## Supplied data:
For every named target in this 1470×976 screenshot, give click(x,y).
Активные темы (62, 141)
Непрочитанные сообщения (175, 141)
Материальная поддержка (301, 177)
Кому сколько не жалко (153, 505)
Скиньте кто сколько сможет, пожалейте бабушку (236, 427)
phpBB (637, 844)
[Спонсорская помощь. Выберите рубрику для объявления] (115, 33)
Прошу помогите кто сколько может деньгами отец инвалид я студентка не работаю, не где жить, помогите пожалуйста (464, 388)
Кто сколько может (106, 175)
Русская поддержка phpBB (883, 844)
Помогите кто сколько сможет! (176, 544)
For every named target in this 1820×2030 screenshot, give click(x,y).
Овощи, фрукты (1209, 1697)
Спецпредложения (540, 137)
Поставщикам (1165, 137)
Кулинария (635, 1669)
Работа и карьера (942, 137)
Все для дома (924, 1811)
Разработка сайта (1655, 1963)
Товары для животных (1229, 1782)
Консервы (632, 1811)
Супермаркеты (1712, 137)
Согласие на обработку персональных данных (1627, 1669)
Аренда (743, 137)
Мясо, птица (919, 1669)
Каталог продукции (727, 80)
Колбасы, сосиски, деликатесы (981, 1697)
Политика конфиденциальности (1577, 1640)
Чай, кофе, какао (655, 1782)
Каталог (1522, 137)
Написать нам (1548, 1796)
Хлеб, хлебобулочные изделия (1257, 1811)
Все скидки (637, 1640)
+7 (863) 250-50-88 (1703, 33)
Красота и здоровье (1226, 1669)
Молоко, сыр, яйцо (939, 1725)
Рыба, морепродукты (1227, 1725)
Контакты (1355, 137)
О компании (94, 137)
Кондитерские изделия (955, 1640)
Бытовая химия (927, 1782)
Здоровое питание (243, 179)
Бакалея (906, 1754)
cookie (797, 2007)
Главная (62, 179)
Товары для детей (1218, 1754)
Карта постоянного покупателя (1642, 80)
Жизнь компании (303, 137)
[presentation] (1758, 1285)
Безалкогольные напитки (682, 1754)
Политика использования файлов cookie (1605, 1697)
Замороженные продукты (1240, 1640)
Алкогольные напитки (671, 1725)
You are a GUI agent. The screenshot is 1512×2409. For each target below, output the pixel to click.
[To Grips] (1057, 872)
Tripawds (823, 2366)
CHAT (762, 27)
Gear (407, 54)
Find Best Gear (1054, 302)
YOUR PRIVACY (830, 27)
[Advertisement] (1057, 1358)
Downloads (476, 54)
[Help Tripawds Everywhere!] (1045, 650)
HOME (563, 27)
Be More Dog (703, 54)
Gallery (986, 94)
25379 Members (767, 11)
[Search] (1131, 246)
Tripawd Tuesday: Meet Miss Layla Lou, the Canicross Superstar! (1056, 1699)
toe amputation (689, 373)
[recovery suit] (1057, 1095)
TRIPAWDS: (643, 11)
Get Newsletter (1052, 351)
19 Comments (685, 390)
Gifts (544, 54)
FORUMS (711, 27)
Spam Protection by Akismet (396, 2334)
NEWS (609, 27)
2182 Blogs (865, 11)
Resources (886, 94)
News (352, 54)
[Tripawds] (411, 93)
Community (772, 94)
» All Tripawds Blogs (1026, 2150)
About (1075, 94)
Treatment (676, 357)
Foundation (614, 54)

## What you should do:
All lines from the top of the data through the line containing "Консервы (632, 1811)" need to be retyped exactly, and nothing more.

## Answer below:
For every named target in this 1470×976 screenshot, give click(x,y).
Активные темы (62, 141)
Непрочитанные сообщения (175, 141)
Материальная поддержка (301, 177)
Кому сколько не жалко (153, 505)
Скиньте кто сколько сможет, пожалейте бабушку (236, 427)
phpBB (637, 844)
[Спонсорская помощь. Выберите рубрику для объявления] (115, 33)
Прошу помогите кто сколько может деньгами отец инвалид я студентка не работаю, не где жить, помогите пожалуйста (464, 388)
Кто сколько может (106, 175)
Русская поддержка phpBB (883, 844)
Помогите кто сколько сможет! (176, 544)
For every named target in this 1820×2030 screenshot, give click(x,y).
Овощи, фрукты (1209, 1697)
Спецпредложения (540, 137)
Поставщикам (1165, 137)
Кулинария (635, 1669)
Работа и карьера (942, 137)
Все для дома (924, 1811)
Разработка сайта (1655, 1963)
Товары для животных (1229, 1782)
Консервы (632, 1811)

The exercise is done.